Okunacak Bölüm:
İsrail’i İsrail mi durduracak!  

Abone Ol

Üzüntülüyüz…

Derdimiz büyük…

Olimpiyatlarda kırk yılda olmayan oldu ve kırk yıl sonra bir olimpiyatta altın madalya alamadık.

Bütün dünyanın gözünü çevirdiği, milyarların takip ettiği Paris Olimpiyatları’nı diplerde, 64. sırada tamamladık…

Türkiye’nin dünyadaki imajını önemseyen bütün yorumlar hep tek cümlede toplanıyor: Türkiye’ye hiç yakışmadı!

(Ekran görüntüleri için işaretleme verileri)
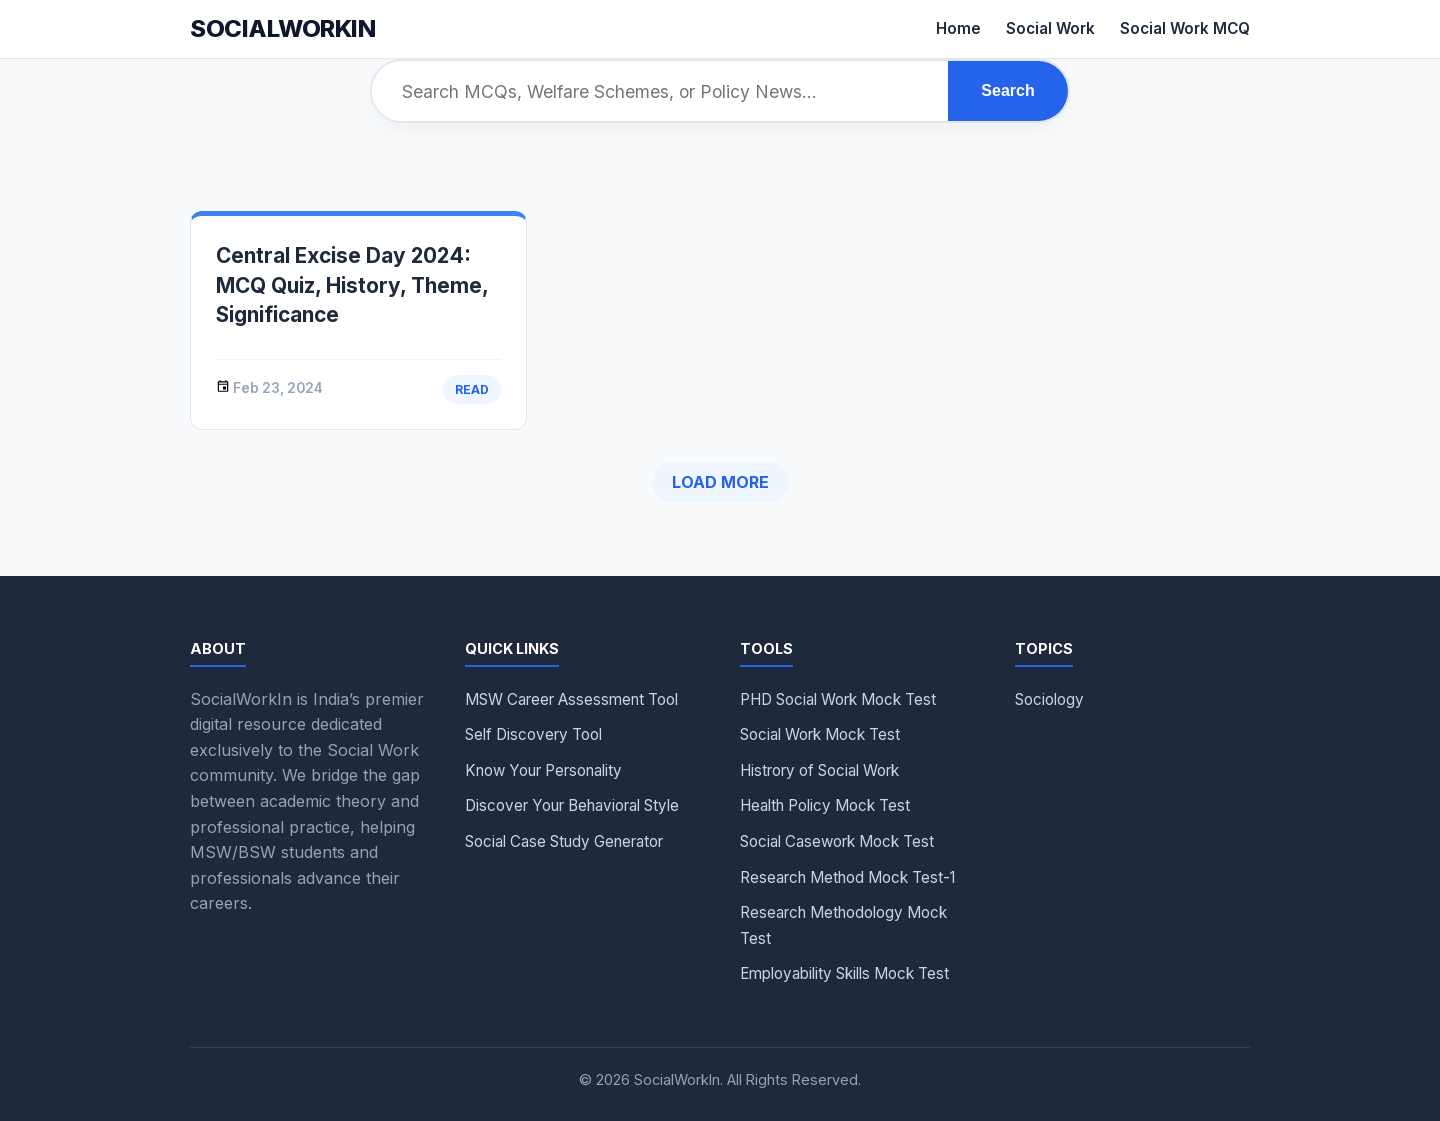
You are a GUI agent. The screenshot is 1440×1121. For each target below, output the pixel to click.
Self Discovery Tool (533, 734)
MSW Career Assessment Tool (571, 699)
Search (1007, 90)
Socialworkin (282, 28)
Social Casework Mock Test (837, 841)
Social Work (1050, 28)
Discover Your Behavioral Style (572, 805)
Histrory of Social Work (819, 770)
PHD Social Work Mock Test (838, 699)
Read (472, 389)
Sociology (1049, 699)
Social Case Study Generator (564, 841)
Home (958, 28)
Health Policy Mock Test (825, 805)
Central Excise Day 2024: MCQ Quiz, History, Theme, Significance (352, 284)
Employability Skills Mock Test (844, 973)
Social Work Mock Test (820, 734)
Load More (720, 482)
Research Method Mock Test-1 (847, 877)
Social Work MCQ (1185, 28)
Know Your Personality (543, 770)
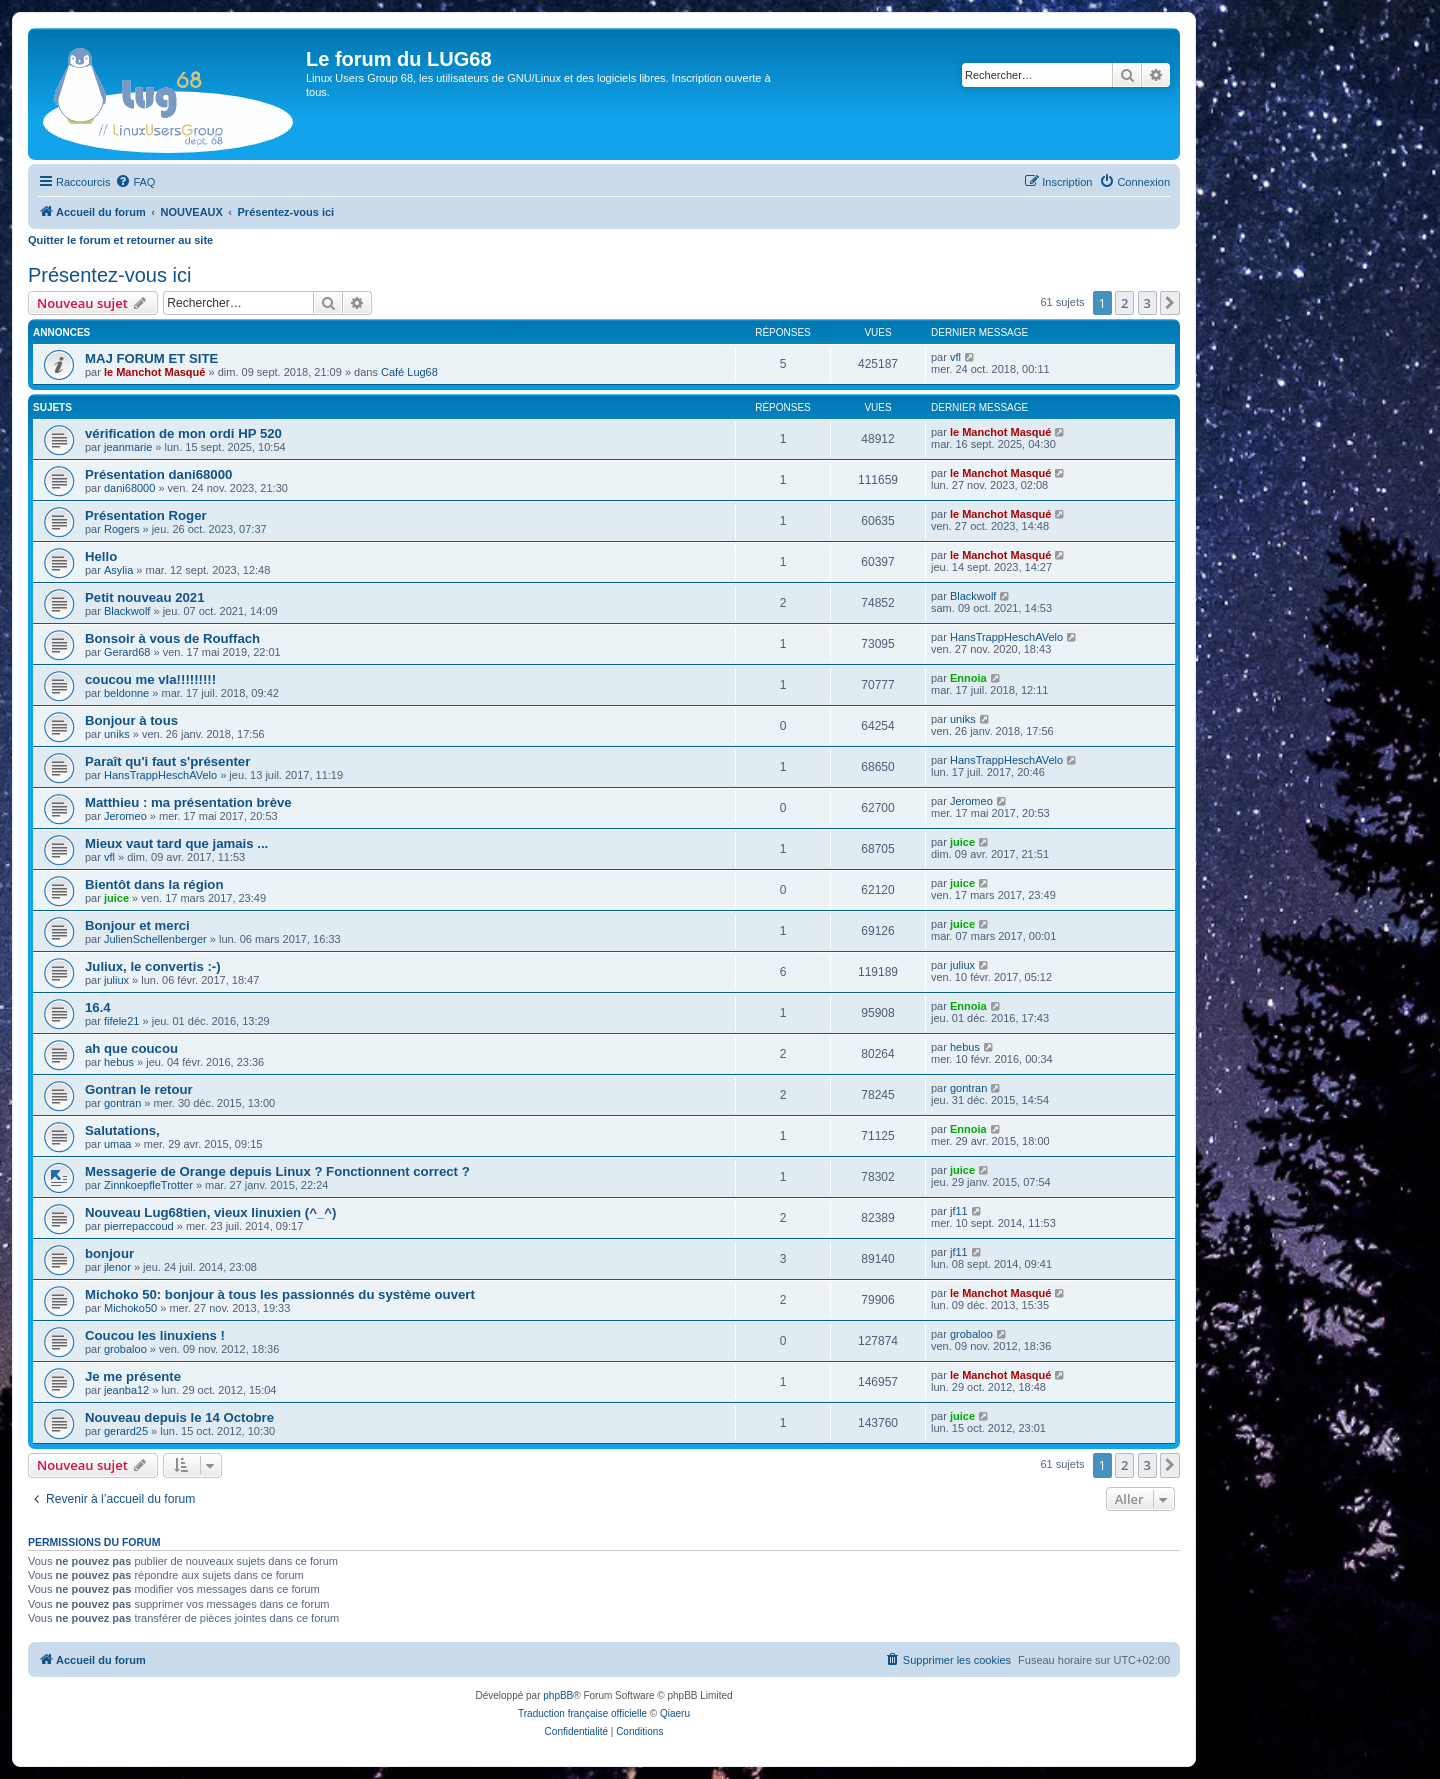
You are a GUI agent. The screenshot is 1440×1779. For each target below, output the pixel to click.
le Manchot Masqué (154, 372)
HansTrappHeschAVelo (1006, 637)
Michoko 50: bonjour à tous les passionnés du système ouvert (280, 1294)
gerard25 (126, 1431)
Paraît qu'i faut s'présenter (167, 761)
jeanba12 (126, 1390)
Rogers (121, 529)
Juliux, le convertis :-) (153, 966)
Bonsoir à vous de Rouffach (172, 638)
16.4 (98, 1007)
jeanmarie (128, 447)
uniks (117, 734)
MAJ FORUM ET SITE (151, 358)
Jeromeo (125, 816)
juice (962, 842)
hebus (119, 1062)
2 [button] (1124, 303)
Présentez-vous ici (109, 275)
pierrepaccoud (139, 1226)
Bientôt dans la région (154, 884)
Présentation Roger (146, 515)
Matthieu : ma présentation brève (188, 802)
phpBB (558, 1695)
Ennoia (968, 678)
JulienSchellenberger (155, 939)
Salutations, (122, 1130)
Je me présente (133, 1376)
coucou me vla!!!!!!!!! (150, 679)
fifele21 (121, 1021)
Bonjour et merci (137, 925)
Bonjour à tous (131, 720)
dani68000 (129, 488)
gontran (122, 1103)
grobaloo (125, 1349)
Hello (101, 556)
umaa (118, 1144)
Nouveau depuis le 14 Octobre (179, 1417)
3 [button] (1147, 303)
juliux (116, 980)
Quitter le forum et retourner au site (120, 240)
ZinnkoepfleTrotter (148, 1185)
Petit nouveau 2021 (144, 597)
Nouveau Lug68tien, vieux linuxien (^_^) (210, 1212)
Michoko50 (130, 1308)
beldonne (126, 693)
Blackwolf (127, 611)
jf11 (959, 1211)
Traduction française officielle (582, 1713)
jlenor (117, 1267)
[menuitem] (135, 182)
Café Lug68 (409, 372)
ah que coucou (131, 1048)
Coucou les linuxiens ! (155, 1335)
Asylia (118, 570)
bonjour (109, 1253)
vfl (955, 357)
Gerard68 (127, 652)
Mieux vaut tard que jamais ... (176, 843)
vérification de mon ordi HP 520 (183, 433)
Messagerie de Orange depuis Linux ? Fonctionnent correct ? (277, 1171)
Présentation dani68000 (158, 474)
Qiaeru (675, 1713)
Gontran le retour (139, 1089)
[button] (1170, 303)
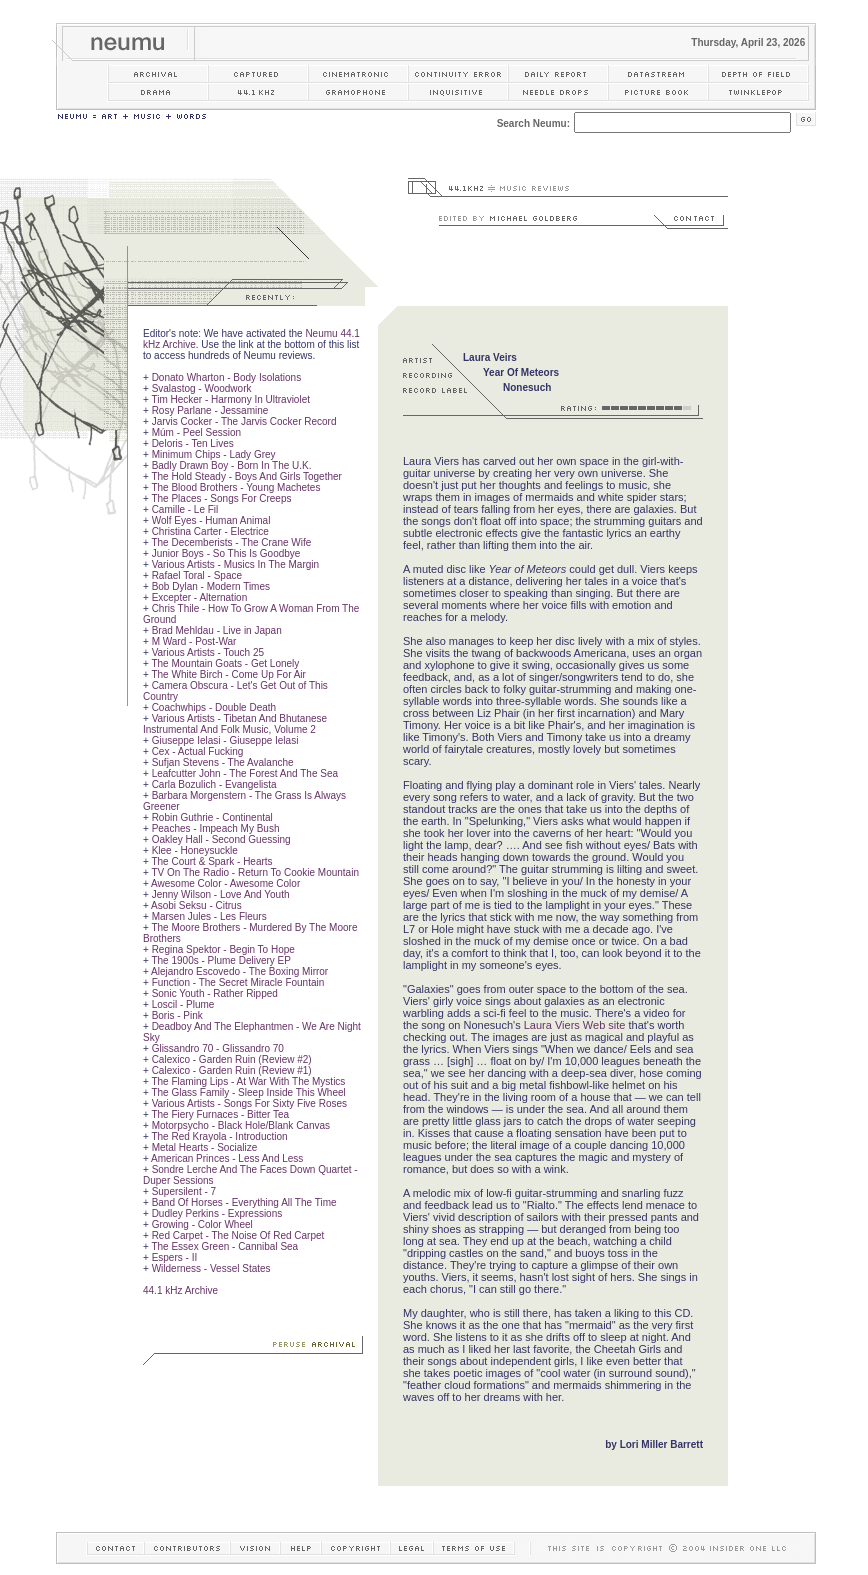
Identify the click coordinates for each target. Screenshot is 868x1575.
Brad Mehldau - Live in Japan (217, 630)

Görev: Okunacak bölüme göre Türkiye, Paris Olimpiyatları'nı kaçıncı sırada tamamladı?

Alıştırma Sonucu: Türkiye, Paris Olimpiyatları'nı 64. sırada tamamladı.